LIV.DAT welcomes new Fellow
The LIV.DAT Centre for Doctoral Training would like to welcome Dr Egidijus Kukstas, who joined LIV.DAT as a Fellow in September 2020.
At LIV.DAT PhD students are offered a comprehensive training in data science alongside projects in the field of accelerators. Building on his expertise in simulation, data handling and analysis, Egidijus provides support and training to these students. His activities range from tasks such as running specialised software on High Performance Computing (HPC) machines, optimising code to take full advantage of the available resources to more hands-on aspects such as model training and interpretation of results.
Egidijus also carries out his own research into machine learning/AI and how these tools can be applied to accelerator science done at the institute. Beam monitoring and diagnostics are big parts of optimal accelerator operation; there is good potential for machine learning/AI algorithms to be used in event classification and forecasting – something which has historically been done by scientists and technicians. Furthermore, he will help establish and develop industry partnerships.

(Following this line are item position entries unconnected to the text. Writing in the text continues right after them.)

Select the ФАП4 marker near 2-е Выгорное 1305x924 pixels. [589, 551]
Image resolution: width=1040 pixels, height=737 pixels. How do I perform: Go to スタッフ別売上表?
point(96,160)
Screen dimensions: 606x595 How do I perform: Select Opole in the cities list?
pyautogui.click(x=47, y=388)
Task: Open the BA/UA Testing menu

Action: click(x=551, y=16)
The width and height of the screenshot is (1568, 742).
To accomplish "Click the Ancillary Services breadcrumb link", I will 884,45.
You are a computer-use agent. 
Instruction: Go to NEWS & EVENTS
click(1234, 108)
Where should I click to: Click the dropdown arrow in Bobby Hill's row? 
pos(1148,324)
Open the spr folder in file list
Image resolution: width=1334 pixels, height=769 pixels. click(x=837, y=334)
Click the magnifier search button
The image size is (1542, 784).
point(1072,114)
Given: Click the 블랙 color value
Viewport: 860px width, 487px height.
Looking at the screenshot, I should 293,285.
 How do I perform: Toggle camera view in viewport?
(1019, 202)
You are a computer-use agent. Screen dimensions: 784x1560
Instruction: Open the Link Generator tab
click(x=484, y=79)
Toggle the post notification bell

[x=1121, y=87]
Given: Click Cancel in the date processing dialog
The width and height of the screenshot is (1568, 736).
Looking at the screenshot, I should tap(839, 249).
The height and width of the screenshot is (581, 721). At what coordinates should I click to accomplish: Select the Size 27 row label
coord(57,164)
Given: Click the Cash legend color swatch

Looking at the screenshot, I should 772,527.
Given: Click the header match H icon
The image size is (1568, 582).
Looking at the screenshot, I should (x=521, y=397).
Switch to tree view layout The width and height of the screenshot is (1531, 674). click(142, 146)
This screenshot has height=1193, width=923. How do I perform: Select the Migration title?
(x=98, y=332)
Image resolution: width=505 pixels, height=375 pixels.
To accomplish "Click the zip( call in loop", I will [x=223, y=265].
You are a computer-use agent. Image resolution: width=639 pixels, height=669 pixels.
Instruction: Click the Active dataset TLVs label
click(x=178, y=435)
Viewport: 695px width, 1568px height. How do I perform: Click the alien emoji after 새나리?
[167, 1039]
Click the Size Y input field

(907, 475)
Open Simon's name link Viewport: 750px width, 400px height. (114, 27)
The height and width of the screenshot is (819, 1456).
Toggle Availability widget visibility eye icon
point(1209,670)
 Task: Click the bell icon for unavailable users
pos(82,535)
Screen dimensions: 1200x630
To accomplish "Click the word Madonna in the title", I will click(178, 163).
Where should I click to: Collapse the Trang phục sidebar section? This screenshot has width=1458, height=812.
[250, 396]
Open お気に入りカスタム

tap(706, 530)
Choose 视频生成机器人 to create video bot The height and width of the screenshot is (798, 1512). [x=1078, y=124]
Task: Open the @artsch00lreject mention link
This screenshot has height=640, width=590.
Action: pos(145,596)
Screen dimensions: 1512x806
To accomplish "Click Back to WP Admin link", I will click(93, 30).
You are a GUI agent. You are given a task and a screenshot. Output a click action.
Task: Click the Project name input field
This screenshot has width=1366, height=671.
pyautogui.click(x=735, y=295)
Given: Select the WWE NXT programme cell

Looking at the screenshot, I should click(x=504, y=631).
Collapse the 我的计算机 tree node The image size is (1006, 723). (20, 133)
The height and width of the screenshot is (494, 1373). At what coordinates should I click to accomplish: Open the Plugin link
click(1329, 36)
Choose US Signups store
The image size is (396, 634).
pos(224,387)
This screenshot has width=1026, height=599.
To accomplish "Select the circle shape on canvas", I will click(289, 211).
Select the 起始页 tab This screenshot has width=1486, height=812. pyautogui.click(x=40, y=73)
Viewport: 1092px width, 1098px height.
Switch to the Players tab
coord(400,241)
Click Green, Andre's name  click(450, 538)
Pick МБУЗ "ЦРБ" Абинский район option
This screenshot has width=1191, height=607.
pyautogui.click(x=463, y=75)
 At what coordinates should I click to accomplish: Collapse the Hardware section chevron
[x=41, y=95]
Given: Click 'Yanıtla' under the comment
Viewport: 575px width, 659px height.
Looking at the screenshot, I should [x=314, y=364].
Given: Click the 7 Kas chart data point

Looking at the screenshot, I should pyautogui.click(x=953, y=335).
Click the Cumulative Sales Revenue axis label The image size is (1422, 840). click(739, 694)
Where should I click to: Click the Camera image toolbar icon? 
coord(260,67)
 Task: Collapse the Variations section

Egidijus Kukstas graduated with a MSci degree in Physics with Astrophysics from the University of Glasgow in 2016. Whilst at Glasgow, Egidijus gained research experience through a number of summer projects. In the latter years of the programme, his interests migrated towards the field of cosmolgy. His masters project assessed the feasibility of an alternative model of the Universe as a way of explaining Dark Energy. It involved subjecting the non-standard 'Timescape' model to internal consistency checks as well as parameter estimation tests.
In 2020, Egidijus was awarded his PhD from Liverpool John Moores University. His thesis focussed on galaxy evolution in dense environments; specifically, how environmental processes can 'quench' star formation in satellite galaxies. He adapted the method of 'cross-correlations' to be used to quantify the level of influence that environment exerts on galaxy star-formation activity. Egidijus computed two-point statistics encapsulating the cross-correlation in real observations and compared them against equivalent synthetic observations from cosmological hydrodynamical simulations. The use of this technique allows for galaxy environment to be studied without the need to find individual galaxy groups or clusters.
A warm welcome to Dr Egidijus Kukstas!